Partner contact: Serge Kassibrakis

EPFL laboratory: Swiss Finance Institute @ EPFL

EPFL contact: Prof. Damir Filipovic, Alexis Marchal

We develop a methodology for detecting asset bubbles using a neural network. We rely on the theory of local martingales in continuous-time and use a deep network to estimate the diffusion coefficient of the price process more accurately than the current estimator, obtaining an improved detection of bubbles. We show the outperformance of our algorithm over the existing statistical method in a laboratory created with simulated data. We then apply the network classification to real data and build a zero net exposure trading strategy that exploits the risky arbitrage emanating from the presence of bubbles in the US equity market from 2006 to 2008. The profitability of the strategy provides an estimation of the economical magnitude of bubbles as well as support for the theoretical assumptions relied on.

Partner: Swissquote

Partner contact: Serge Kassibrakis

EPFL laboratory: Swiss Finance Institute @ EPFL

EPFL contact: Prof. Damir Filipovic, Alexis Marchal

I propose a new tool to characterize the resolution of uncertainty around FOMC press conferences. It relies on the construction of a measure capturing the level of discussion complexity between the Fed Chair and reporters during the Q&A sessions. I show that complex discussions are associated with higher equity returns and a drop in realized volatility. The method creates an attention score by quantifying how much the Chair needs to rely on reading internal documents to be able to answer a question. This is accomplished by building a novel dataset of video images of the press conferences and leveraging recent deep learning algorithms from computer vision. This alternative data provides new information on nonverbal communication that cannot be extracted from the widely analyzed FOMC transcripts. This paper can be seen as a proof of concept that certain videos contain valuable information for the study of financial markets.

Partner: CICR, FLO

Partner contact: Fabrice Lauper

EPFL laboratory: Distributed Information Systems Laboratory (LSIR)

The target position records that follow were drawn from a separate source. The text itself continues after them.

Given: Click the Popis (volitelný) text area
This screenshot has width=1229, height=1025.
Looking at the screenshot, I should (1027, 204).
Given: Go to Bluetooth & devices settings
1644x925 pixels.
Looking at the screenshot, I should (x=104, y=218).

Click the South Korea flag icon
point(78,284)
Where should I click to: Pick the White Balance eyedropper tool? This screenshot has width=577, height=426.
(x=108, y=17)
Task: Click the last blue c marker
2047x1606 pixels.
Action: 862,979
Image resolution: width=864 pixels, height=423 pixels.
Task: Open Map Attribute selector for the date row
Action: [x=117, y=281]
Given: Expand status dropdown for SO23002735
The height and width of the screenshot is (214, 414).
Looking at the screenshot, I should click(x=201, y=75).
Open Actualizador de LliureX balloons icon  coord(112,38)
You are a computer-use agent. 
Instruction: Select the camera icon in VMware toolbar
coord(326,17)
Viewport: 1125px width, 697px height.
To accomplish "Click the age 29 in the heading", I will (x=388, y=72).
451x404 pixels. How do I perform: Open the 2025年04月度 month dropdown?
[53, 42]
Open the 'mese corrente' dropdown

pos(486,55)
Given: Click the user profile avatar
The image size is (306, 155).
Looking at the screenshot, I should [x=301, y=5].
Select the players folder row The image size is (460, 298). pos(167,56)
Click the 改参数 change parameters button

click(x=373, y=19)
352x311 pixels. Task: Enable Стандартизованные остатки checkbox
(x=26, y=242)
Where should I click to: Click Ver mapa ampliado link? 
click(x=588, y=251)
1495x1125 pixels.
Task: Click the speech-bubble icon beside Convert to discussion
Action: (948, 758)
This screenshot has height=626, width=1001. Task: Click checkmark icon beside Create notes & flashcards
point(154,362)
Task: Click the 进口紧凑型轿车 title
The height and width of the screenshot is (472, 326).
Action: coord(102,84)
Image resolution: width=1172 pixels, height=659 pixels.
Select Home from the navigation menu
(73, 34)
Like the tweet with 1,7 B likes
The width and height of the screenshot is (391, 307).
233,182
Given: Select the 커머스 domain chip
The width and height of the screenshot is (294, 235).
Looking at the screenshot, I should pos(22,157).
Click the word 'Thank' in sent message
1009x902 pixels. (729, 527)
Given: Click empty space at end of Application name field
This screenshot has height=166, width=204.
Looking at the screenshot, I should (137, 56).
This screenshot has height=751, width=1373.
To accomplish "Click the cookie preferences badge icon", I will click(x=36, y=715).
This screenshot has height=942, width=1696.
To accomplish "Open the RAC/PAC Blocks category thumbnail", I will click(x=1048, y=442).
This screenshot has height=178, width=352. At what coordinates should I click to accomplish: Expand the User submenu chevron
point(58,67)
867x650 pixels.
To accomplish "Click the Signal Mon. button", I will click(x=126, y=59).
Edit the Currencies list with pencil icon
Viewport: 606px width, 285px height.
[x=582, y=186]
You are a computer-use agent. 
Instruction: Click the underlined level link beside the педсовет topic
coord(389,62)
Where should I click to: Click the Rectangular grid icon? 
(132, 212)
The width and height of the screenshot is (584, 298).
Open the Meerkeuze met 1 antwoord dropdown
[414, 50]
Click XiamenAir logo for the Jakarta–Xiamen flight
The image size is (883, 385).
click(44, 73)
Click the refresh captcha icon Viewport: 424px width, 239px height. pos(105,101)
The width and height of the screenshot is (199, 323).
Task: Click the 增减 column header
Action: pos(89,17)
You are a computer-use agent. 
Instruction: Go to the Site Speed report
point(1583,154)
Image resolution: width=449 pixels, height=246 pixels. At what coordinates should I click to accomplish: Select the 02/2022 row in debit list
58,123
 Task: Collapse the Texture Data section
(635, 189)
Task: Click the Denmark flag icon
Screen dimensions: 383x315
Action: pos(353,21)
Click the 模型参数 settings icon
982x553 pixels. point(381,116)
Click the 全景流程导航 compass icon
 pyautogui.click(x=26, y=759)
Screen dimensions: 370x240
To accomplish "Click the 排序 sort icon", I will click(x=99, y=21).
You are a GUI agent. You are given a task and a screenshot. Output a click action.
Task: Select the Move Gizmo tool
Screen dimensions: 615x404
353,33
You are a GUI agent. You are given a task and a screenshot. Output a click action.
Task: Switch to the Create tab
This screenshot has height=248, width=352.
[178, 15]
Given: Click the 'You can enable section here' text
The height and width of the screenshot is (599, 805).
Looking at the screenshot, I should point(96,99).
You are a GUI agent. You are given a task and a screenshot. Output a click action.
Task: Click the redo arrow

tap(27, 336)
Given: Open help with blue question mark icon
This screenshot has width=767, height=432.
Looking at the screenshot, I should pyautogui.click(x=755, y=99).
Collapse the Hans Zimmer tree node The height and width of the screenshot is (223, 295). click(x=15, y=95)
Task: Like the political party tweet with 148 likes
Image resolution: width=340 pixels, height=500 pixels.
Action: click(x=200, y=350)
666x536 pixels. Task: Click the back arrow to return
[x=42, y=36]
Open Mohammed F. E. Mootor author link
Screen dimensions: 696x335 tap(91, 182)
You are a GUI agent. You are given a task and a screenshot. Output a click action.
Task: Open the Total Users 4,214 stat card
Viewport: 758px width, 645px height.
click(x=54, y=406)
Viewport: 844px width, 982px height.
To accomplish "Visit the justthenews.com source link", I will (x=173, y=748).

EPFL contact: Prof. Karl Aberer, Rémi Lebret

Armed conflicts, violence and migration are causing large scale separation of family members, dislocation of family links and missing persons. People must receive help to know what happened to reconnect to their loved ones as rapidly as possible. The ICRC and LSIR through its partnership have set themselves a challenge to analyse publicly available data through analytics techniques to identify missing persons that would arguably not have been identified using current, conventional methods. The goal of this project is to facilitate the search for missing individuals by building scalable, accurate systems tailored for that purpose.

Partner: Microsoft

Partner contact: Irene Zhang, Dan Ports, Marios Kogias

EPFL laboratory: Data Center Systems Laboratory (DCSL)

EPFL contact: Prof. Edouard Bugnion, Konstantinos Prasopoulos

We consider a web-scale application within a datacenter that comprises of hundreds of software components, deployed on thousands of servers. These versatile components communicate with each other via Remote Procedure Calls (RPCs) with the cost of an individual RPC service typically measured in microseconds. The end-user performance, availability and overall efficiency of the entire system are largely dependent on the efficient delivery and scheduling of these RPCs. We propose to make RPC first-class citizens of datacenter deployment. This requires a revisitation of the overall architecture, application API, and network protocols. We are also building the tools that are necessary to scientifically evaluate microsesecond-scale services.